-------- Data lines --------
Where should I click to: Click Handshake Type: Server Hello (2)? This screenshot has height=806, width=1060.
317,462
--------
-------- Data lines --------
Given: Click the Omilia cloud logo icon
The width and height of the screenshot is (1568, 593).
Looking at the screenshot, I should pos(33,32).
--------
→ Exercise: Write out the lines starting at the one containing "Given: Click the Omilia cloud logo icon" and ending at the one containing "Looking at the", unchanged.

→ Solution to this task:
Given: Click the Omilia cloud logo icon
The width and height of the screenshot is (1568, 593).
Looking at the screenshot, I should pos(33,32).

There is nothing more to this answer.